• _SUPPLIED RECORDS_

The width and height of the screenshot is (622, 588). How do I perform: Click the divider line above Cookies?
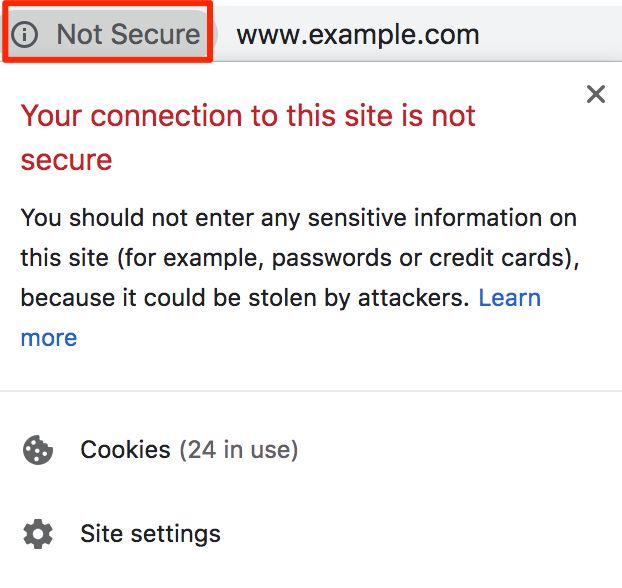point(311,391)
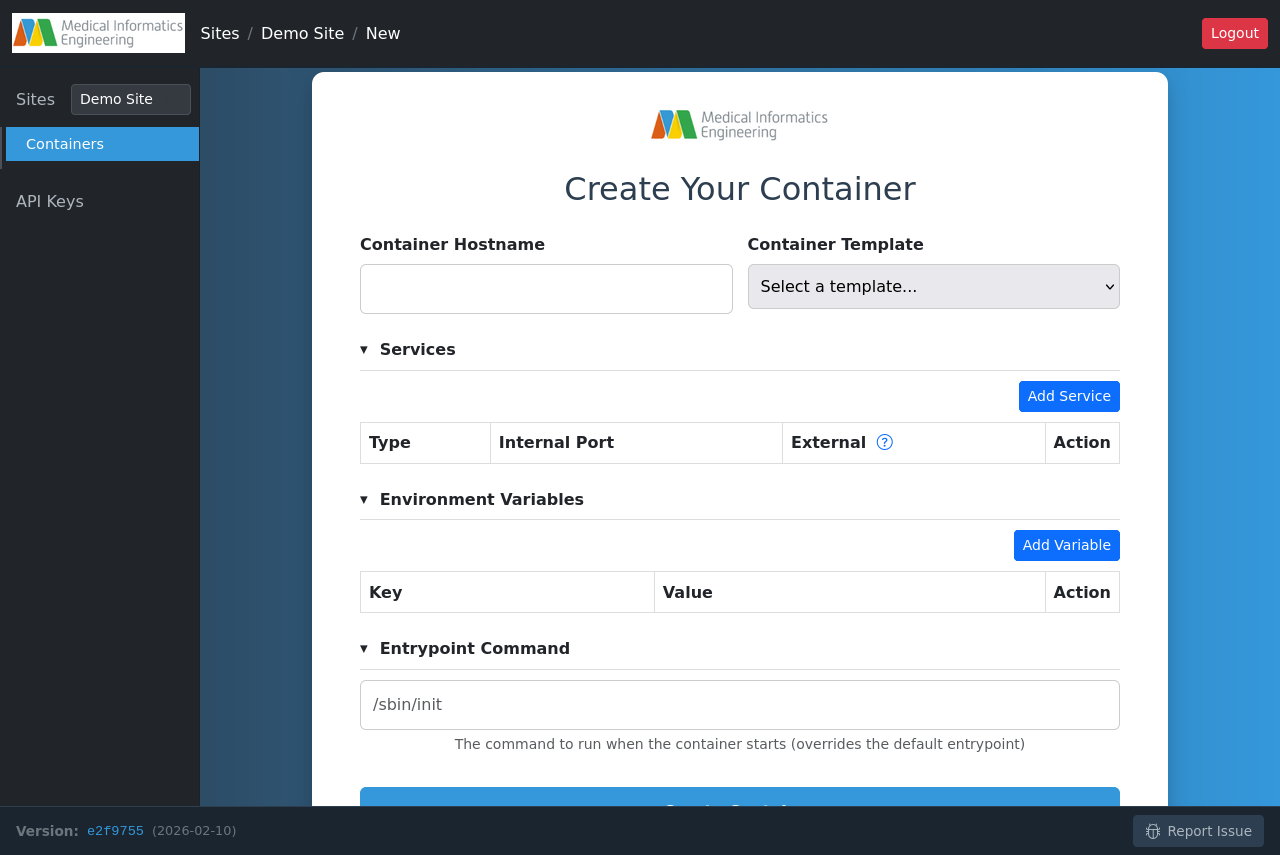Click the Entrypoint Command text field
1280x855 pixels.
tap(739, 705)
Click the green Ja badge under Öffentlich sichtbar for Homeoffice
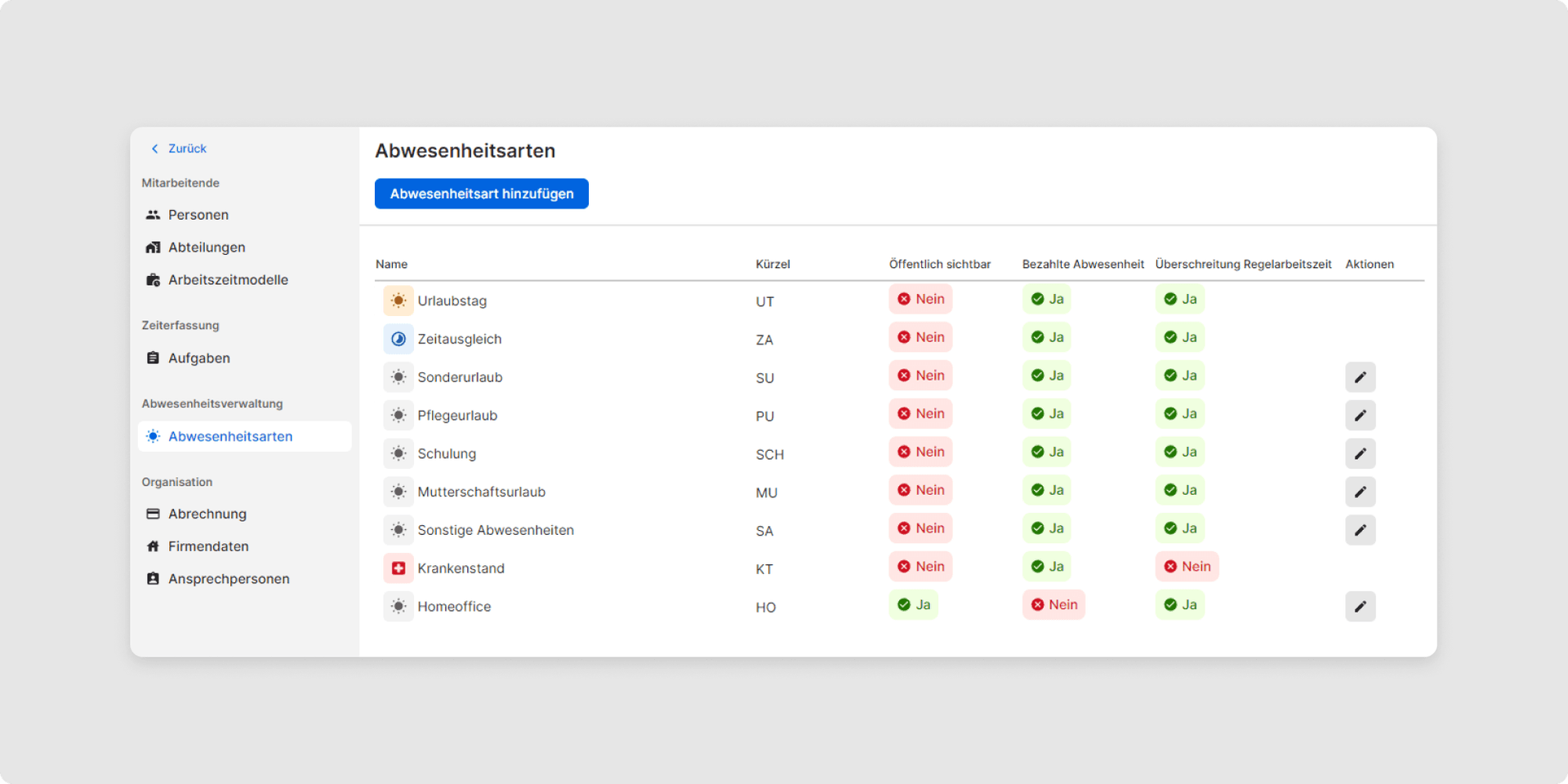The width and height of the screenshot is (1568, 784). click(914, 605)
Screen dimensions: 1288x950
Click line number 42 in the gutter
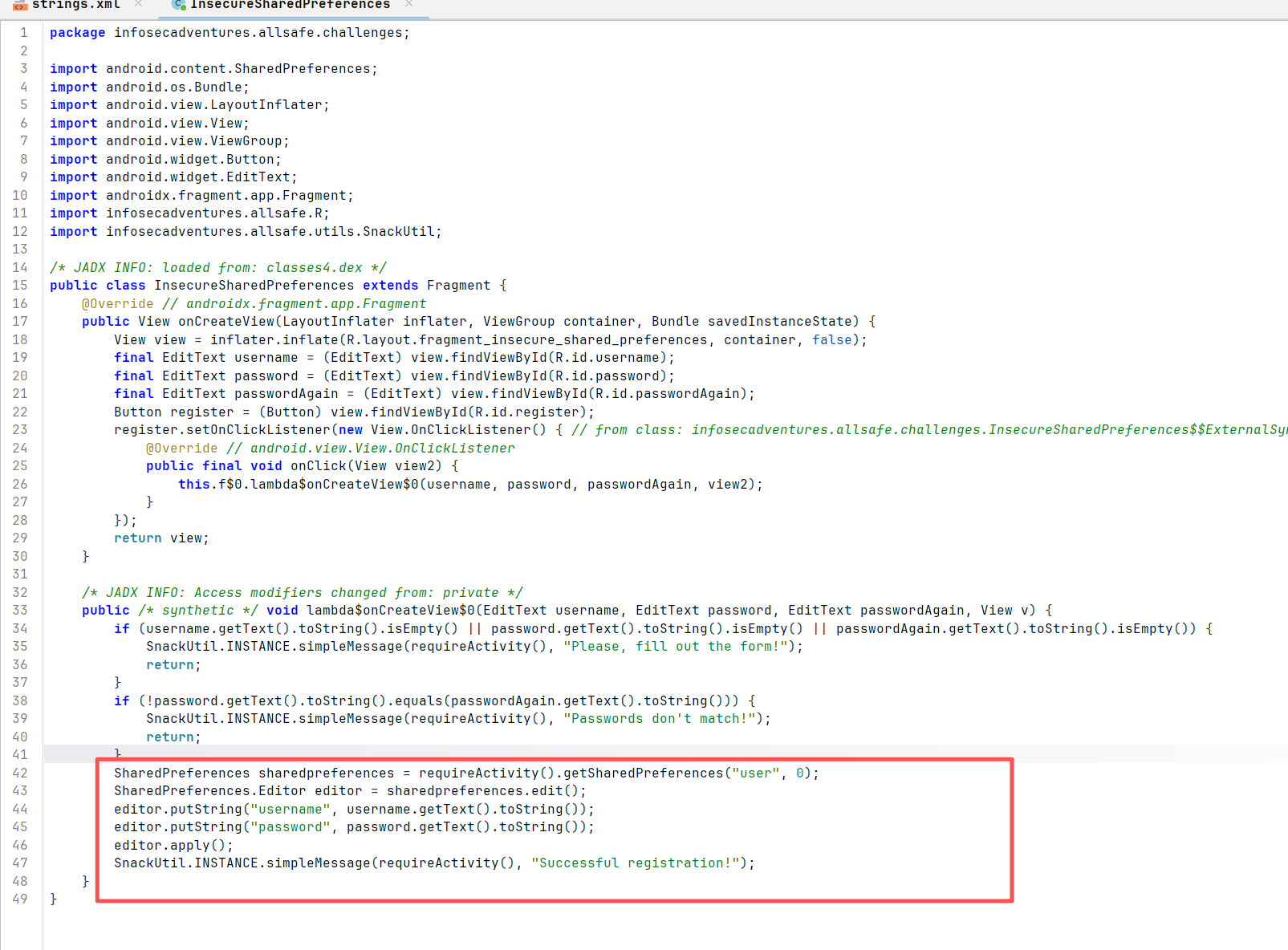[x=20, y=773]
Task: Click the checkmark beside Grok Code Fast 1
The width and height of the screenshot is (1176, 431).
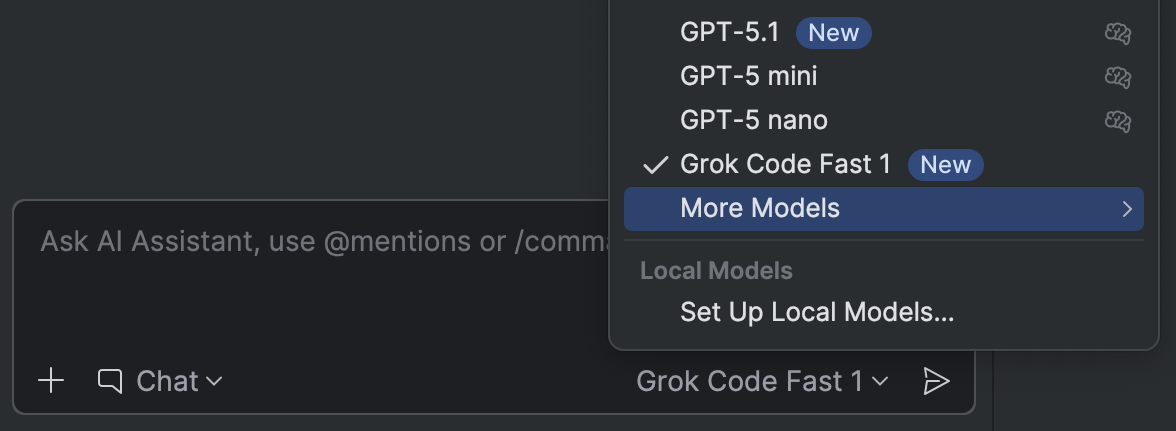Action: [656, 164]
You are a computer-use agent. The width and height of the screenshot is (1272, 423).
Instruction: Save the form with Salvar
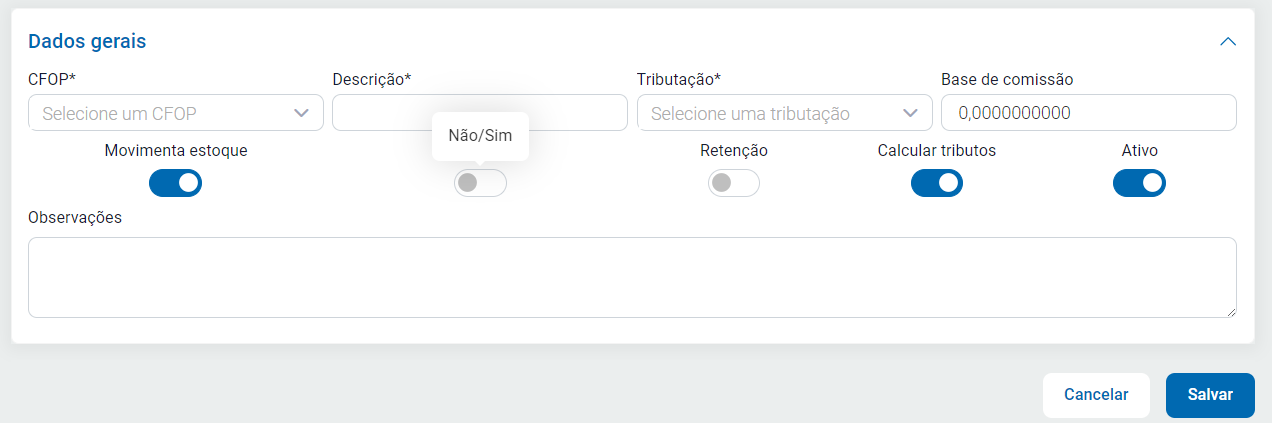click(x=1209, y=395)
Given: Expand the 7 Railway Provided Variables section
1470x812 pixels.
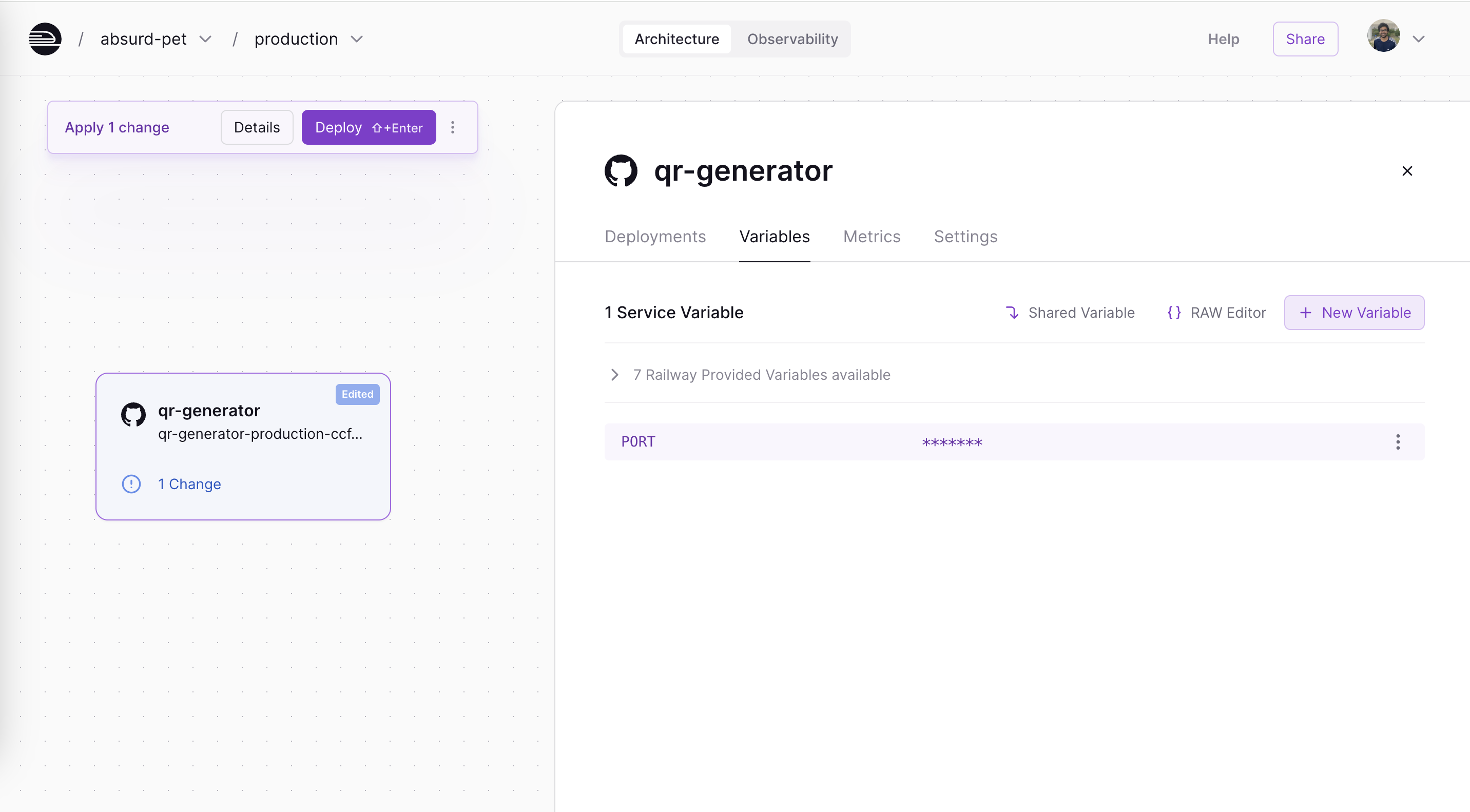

• _WORK ORDER_
In your copy of the records, include no pictures; repeat everything else exactly.

• _REPLY_
The width and height of the screenshot is (622, 588). How do I perform: Click the divider line above Cookies?
point(311,391)
Click the Entrypoint Command text field
1280x855 pixels.
tap(739, 705)
Click the green Ja badge under Öffentlich sichtbar for Homeoffice
The width and height of the screenshot is (1568, 784). click(914, 605)
Screen dimensions: 1288x950
Click line number 42 in the gutter
[x=20, y=773]
Task: Click the checkmark beside Grok Code Fast 1
The width and height of the screenshot is (1176, 431).
Action: [656, 164]
You are a computer-use agent. The width and height of the screenshot is (1272, 423).
Instruction: Save the form with Salvar
click(x=1209, y=395)
Given: Expand the 7 Railway Provided Variables section
1470x812 pixels.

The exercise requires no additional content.